SAG Awards 2017: An Emotional Night
After a second weekend in a row that saw protests around the world, this time in response to President Trump’s executive order on immigration, the Screen Actors Guild Awards presented Hollywood with an opportunity to speak out—and speak out they did.
Winners took to the stage to accept their words and make their voices heard, clearly and unequivocally. Pleas for community and acceptance of immigrants and strangers were joined by pointed reminders of our country’s proud, and crucial, immigrant past.
The night’s very first winner, Veep’s Julia Louis-Dreyfus (she won for best actress in a comedy series) set the tone:
“My father fled religious persecution in Nazi-occupied France,” she said. “I’m an American patriot.

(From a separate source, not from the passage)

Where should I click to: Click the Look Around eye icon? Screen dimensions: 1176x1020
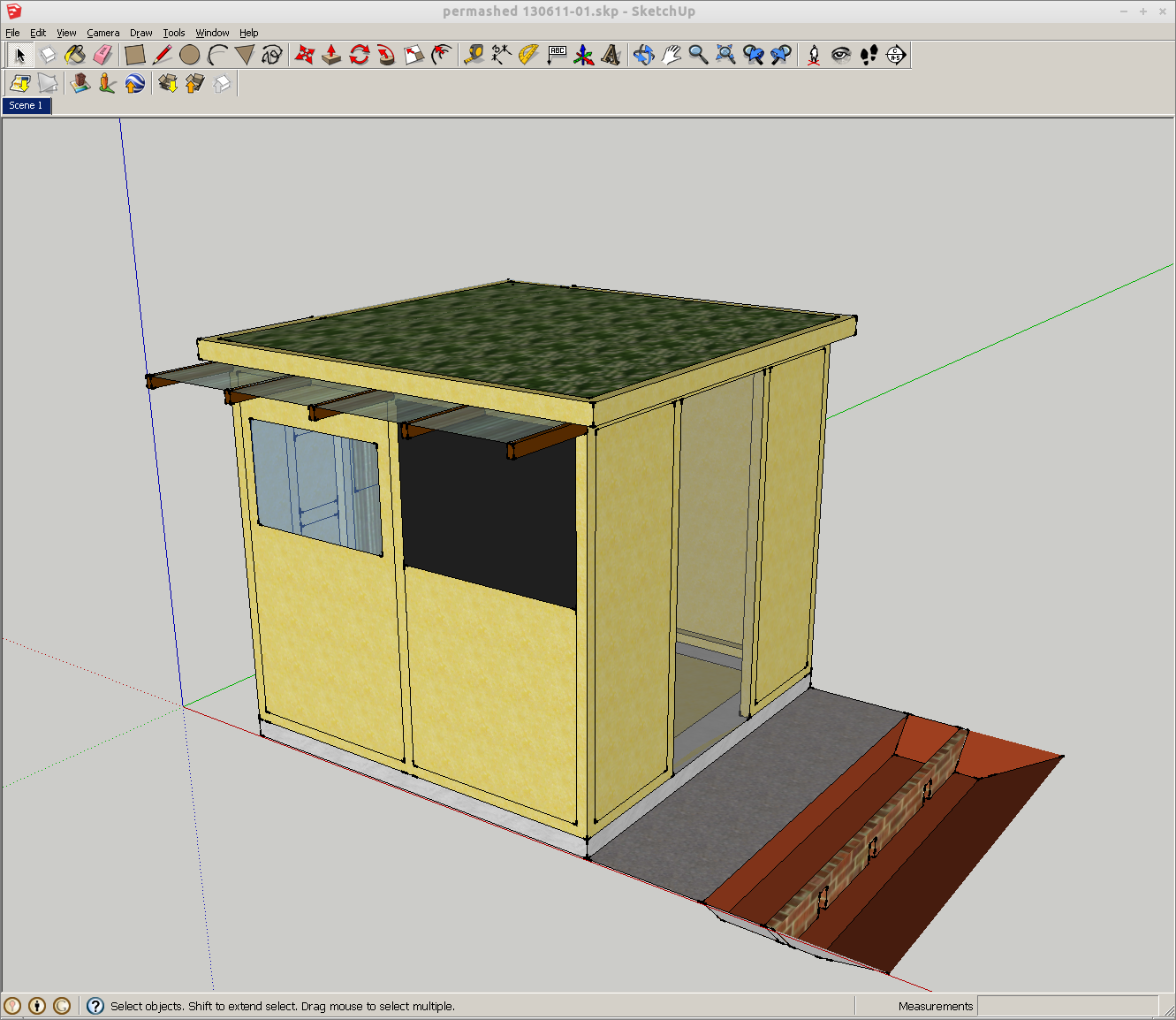point(841,55)
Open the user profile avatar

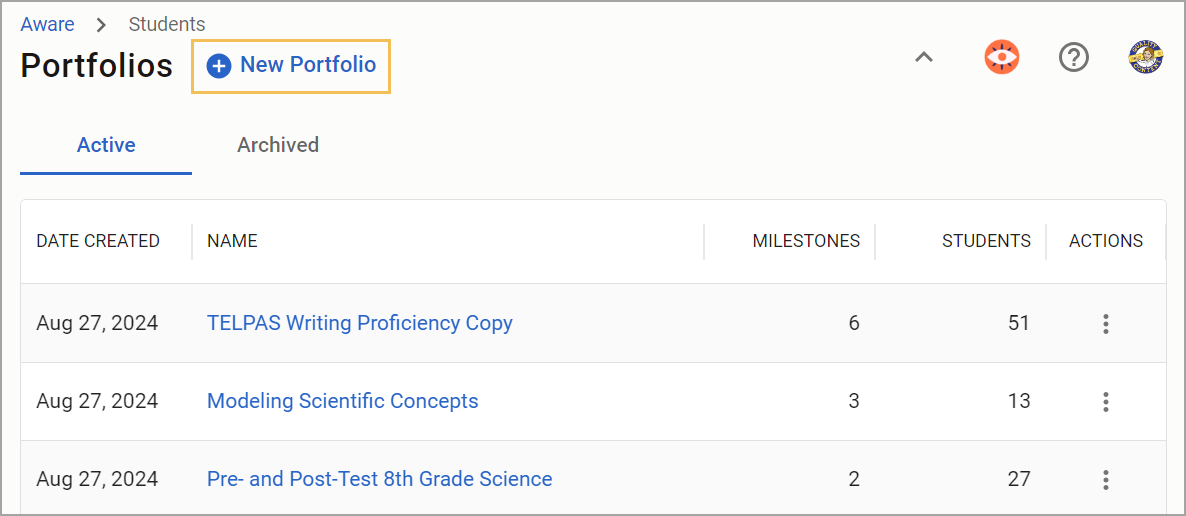[x=1145, y=57]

And I love this country, and because I love this country, I am horrified by its blemishes, and this immigrant ban is a blemish, and it is un-American.”
Mahershala Ali, who won best supporting film actor for Moonlight, gave a beautiful speech that threaded his experiences playing Juan in the film to his experiencing with his own religious difference with his mother. Ali converted to Islam 17 years ago.
“What I’ve learned from working on ‘Moonlight’ is, we see what happens when you persecute people,” Ali said, referencing the story of Chiron, the young man at the heart of the film who is struggling with accepting his own sexuality. “They fold into themselves. And what I was so grateful about in having the opportunity to play Juan was, playing a gentleman who saw a young man folding into himself as a result of the persecution of his community, and taking that opportunity to uplift him and tell him that he mattered and that he was O.K. and accept him and, uh — I hope that we do a better job of that,” he said.
Denzel Washington, who won for outstanding performance by a lead actor in a film (beating Casey Affleck, who seemed to be a front runner going into the weekend) spoke about a need for more empathy in society. Emma Stone, who won for outstanding performance by an actress for La La Land, and Sarah Paulson, who won for best actress in a television mini-series, for The People v. O.J. Simpson: American Crime Story, both called for compassion (and in Paulson's case, donations to the ACLU.) Bryan Cranston, who took home an award for best actor in a television movie for his performance as Lyndon B. Johnson in All the Way, said that he felt Johnson would likely wish Trump success, but caution him to keep the country whole (in language far more colorful, however, befitting the 36th president's often blue language).
The night also included stirring upset wins, including Hidden Figures snagging best film ensemble over Moonlight. Taraji P. Henson, the star of Hidden Figures, highlighted the film's themes about diversity, unity, and community. Based on the real life story about three brilliant African American women who were crucial in getting John Glenn into orbit (a piece of our history largely forgotten until now), Henson said, “When we put our differences aside and we come together as a human race. We win, love wins. Every time.”